Guangdong, a subtropical province in China with the largest number of births nationally in 2021, provides a suitable place to explore extreme temperature exposure and adverse birth outcomes (20). Given the knowledge gap, this study aimed to investigate the risk of PTB induced by extreme temperature exposure by analyzing the data from a large-scale cohort study among reproductive-age women in Guangdong Province from 2014 to 2017. Specifically, we estimated the trimester effect of extreme heat and cold exposure. In addition, the difference in the associations among maternal BMI subgroups was identified.

2. Methods

2.1. Study design and participants

Women who participated in the National Free Preconception Health Examination Project (NFPHEP) and had successful pregnancies were recruited. NFPHEP is a national program initiated by the Chinese government for improving pregnancy outcomes. It provides free preconception care and follow-up to married couples who plan to conceive within the next 6 months. More details about the project design and implementation were provided in previous studies (21, 22).

In this study, we recruited 263,868 women from 21 cities in Guangdong Province from 2014 to 2017. Furthermore, the following cases were excluded: 1594 women with extreme birth weight (< 500 g or > 5,000 g), 3,582 women with multiple births, 230 women with chronic diseases (hepatitis B, thyroid disease, high blood pressure, diabetes, anemia, heart disease, epilepsy, chronic kidney disease, and tumor) before pregnancy, 249 women with abortion (spontaneous or induced), stillbirth, birth defects, 6,956 women with missing information on delivery mode, maternal age or pre-pregnancy BMI status. Therefore, the data of 251,257 women finally remained.
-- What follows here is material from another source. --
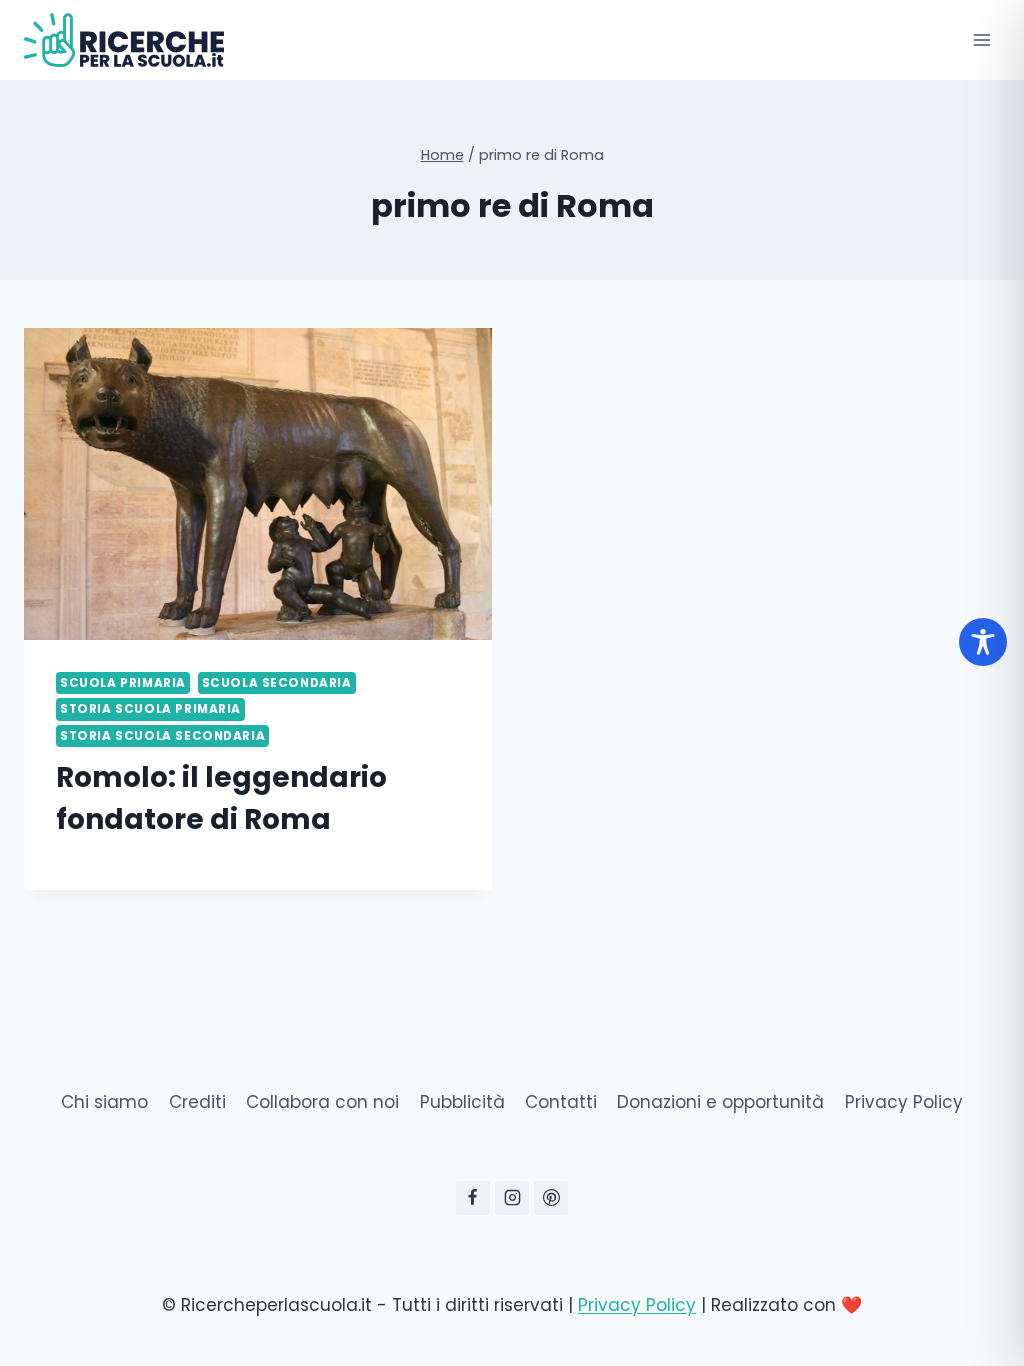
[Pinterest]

2.2. Baseline and follow-ups

At baseline, trained staff used the interviewer-administered questionnaire to collect the individual information of the participants, including socio-demographics (age, education, occupation, residential address), chronic disease history, pregnancy history, and lifestyle. Professional medical personnel provided physical examinations to the participants, including height and weight measurements. The pregnancy status of each participant was collected by telephone follow-ups every 2 months, and the time of her last menstrual period was recorded after the pregnancy was confirmed. Within 6 weeks of delivery, the participants were followed up to investigate whether they gave birth and the hospitals where they gave birth. Then the investigators extracted the related medical records from the corresponding hospitals and obtained the delivery-related information, including gestational age and delivery status. All data were uploaded to the online medical service information system supported by the National Institute of Family Planning. Quality control was conducted semiannually by the Quality Inspection Center of Guangdong Institute of Family Planning Science and Technology.
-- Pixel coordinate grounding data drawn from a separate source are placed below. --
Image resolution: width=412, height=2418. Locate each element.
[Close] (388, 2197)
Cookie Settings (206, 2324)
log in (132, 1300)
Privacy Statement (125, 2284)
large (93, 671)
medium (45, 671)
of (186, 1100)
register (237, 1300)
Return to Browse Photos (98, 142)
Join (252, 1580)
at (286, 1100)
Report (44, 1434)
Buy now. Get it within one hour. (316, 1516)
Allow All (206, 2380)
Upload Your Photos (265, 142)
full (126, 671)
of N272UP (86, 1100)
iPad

2.3. Air pollution and meteorological data

We collected air pollution data from the air quality monitoring stations across Guangdong province operated by the State Environmental Protection Administration of China, as described in our previous study (23). The daily concentrations of four typical pollutants, including ozone (O3), nitrogen dioxide (NO2), sulfur dioxide (SO2), and PM2.5 (particles with aerodynamic diameter < 2.5 μm), were obtained as the average of 24 hourly measurements. The concentration measurement was qualified according to the national standards and procedures proposed by the State Environmental Protection Administration of China (24). The pollutant concentrations of the stations in a district were averaged as district-specific exposure estimates, and then assigned to the woman living in the same district according to her residential address. We note that women without an air monitoring station in their districts were excluded from the analysis. All the participants lived in a district with a nearby air monitoring station at a radius of about 5 km. Meteorological information from the meteorological stations, including daily mean temperature(°C) and relative humidity (%), was obtained from National Weather Data Sharing System. Similarly, the district-specific exposures of daily mean temperature and relative humidity were estimated and matched to the participants using the same approach as that of air pollutants.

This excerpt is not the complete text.